自民党政調会長の亀井静香氏が13日か14日に長野県に行って、田中康夫・長野県知事と会談した模様だ。具体的なことはわからないので情報があれば連絡してほしい。
 なんだ、程度の強弱はあれ、最初から「長野県で会った」っていう先入観があったんじゃない。お願いの段階で「長野県に行って」となっている理由について具体的な説明がないのはなぜだろう。13日に「『亀井氏に近い新党関係者から「今日、亀井氏が田中知事に会いに行っている』と聞いた」というから、その際に場所が長野県だという感触があったのかな。取材先への配慮は分かるが、どうみてもこれは説明不足だ。
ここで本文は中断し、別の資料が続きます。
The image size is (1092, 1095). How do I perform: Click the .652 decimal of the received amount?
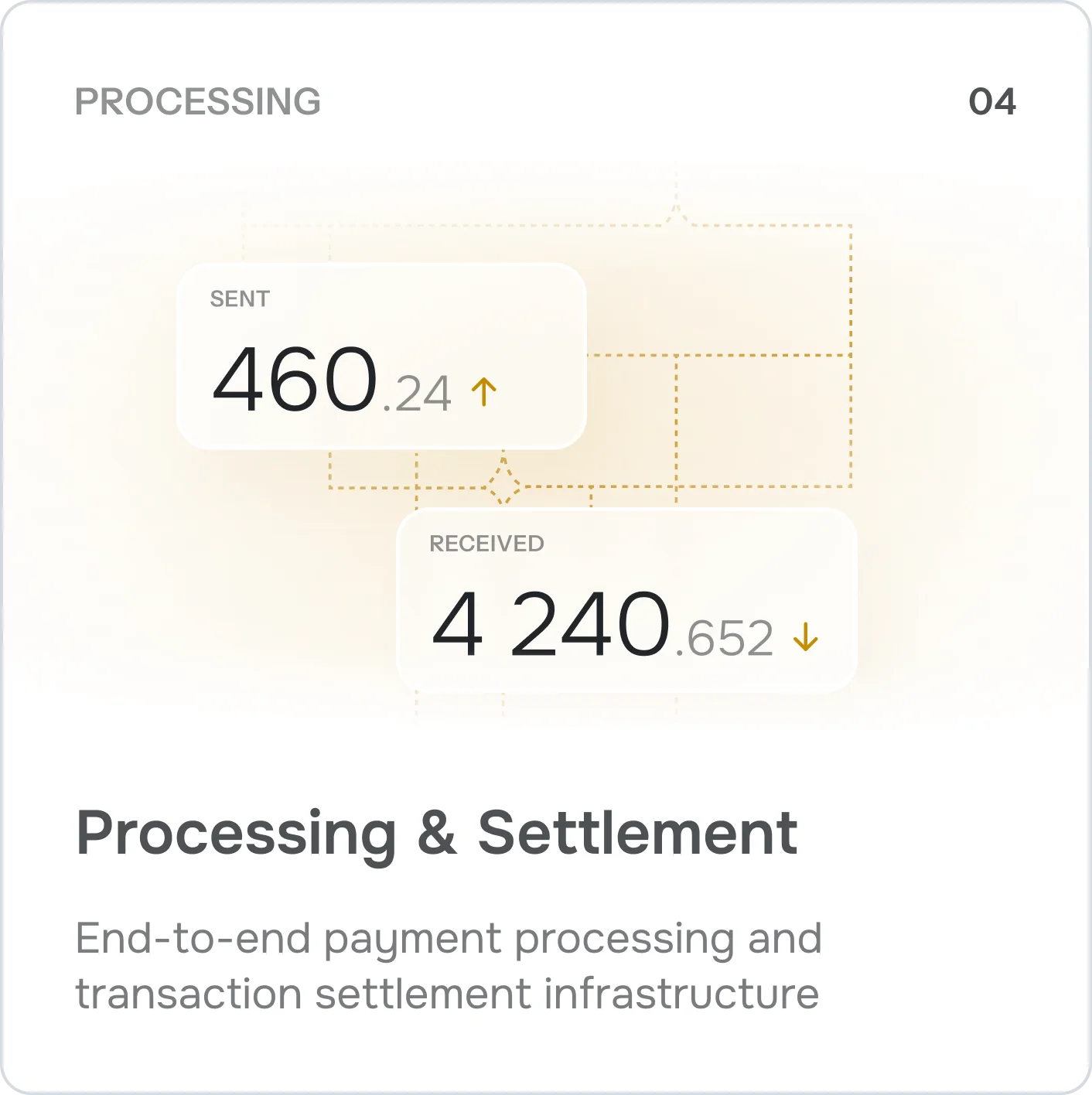coord(724,639)
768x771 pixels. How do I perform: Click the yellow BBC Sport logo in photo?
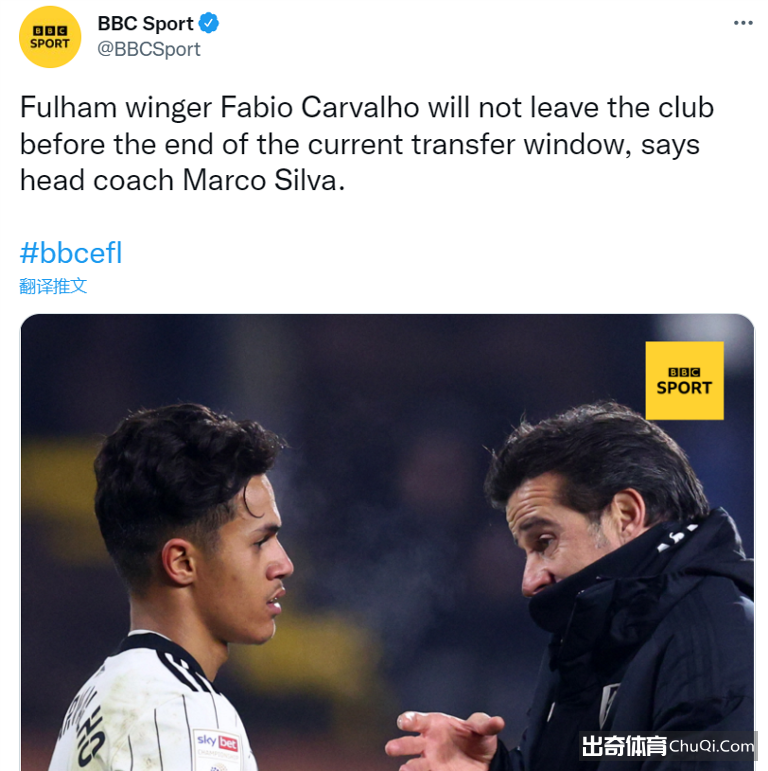click(x=684, y=381)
 しかし、このお願いもなんだかなぁ。デキの悪いサラリーマンが書く社内メモの例として取り上げたくなるほどだ。私のところにたまに送られてくるメールを思い出した。旅行記のサイトをやっているせいか「○○について何でもいいので情報をください」とお願いされることがある。○○に入るのは国名だったり、温泉名だったりする。気合を入れて丁寧な返事を書いているうちに分かってきた。こういう人たちは「そんなことはとっくに知っているので、別のもっといい情報をください」と再度メールを送って来るか、お礼の返事もなくそのままになるかのどちらかが圧倒的に多い。それで最近は「具体的な質問にはお答えできますが…」と返事を出すことにしている。朝日のこのお願いも、私にとっては返事を書きたくないメールだな。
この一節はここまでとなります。